::: Текст для анализа

Под утро настойчиво начала пробиваться мысль: «А стоит ли терпеть такие лишения из-за чего-то?». Но с рассветом дождь прекратился, а донёсшийся издалека гусиный гогот, как оказалось, на несколько десятилетий уничтожил подобные мысли.
Речка
Зимой, тот самый охотник, что показал дорогу в моховое болото, познакомил меня с деревенским парнем Лёнькой. В наших жилах текла охотничья кровь отцов, и взаимопонимание мы нашли с первых же минут общения. Несколько зимних выходов на зайцев и белок сблизили нас, но как следует мы узнали друг друга именно в моховом болоте.
Прошедшей осенью, ведомый охотничьей страстью, Лёнька был в том самом болоте и обнаружил ещё второе озеро. Но не это главное, а самое чудесное то, что он нашёл речку, текущую прямо среди мха. С озером я уже был знаком, а вот речка рисовалась в моём воображении прямо-таки чудом света.

::::::

# Суть задания
Продолжите рассказ об охоте на моховом болоте, начав сразу после его последнего предложения.

::: Исходные данные

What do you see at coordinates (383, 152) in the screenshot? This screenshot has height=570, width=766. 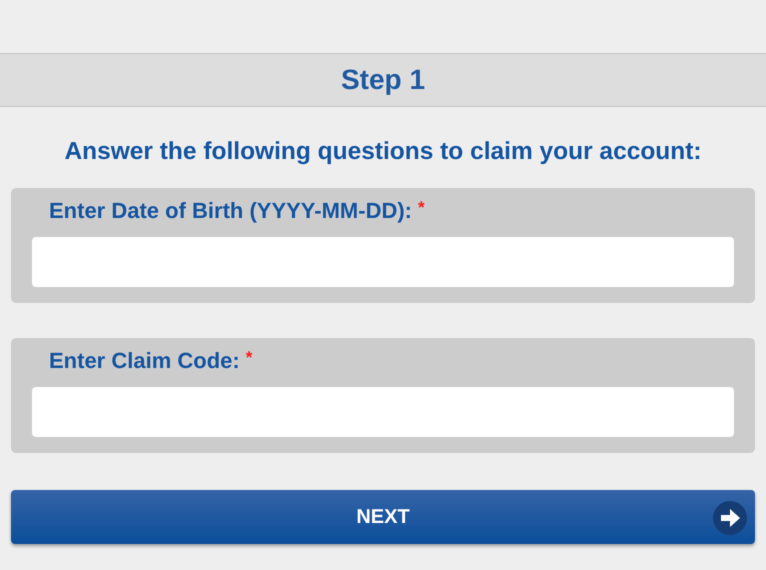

::::::

# Письменный ответ
Не дожидаясь осеннего пролёта, за две недели до открытия охоты на пернатую дичь, мы отправились на моховую речку ловить рыбу. Во время пути по болоту из-под ног то и дело поднимались тетеревиные выводки. Молодые птицы внешне уже не отличались от старок, уверенно взлетали, закладывали виражи, планируя надо мхом. В конце маршрута сосны перешли в берёзовый кочкарник, местность оказалась более открытой, но и здесь, через каждые двести-триста метров, мы прикладывали удочки к плечам целясь, по с треском взлетающим тетеревам и белым куропаткам.
Речка рисовалась в моём воображении полосой, разрезающей торфяной мох, а на самом деле оказалась извивающейся лентой с широкой поймой, поросшей ивняком, тростником, с нагромождением осоковых кочек. Подойти к воде можно было не везде, но и тех участков, где это всё же удавалось, было достаточно, чтобы наловить вначале некрупных плотвичек, а затем, там же, на живца зацепить приличную щуку. Рыба буквально кишела в речке и все поставленные на ночь жерлицы утром оказались размотанными.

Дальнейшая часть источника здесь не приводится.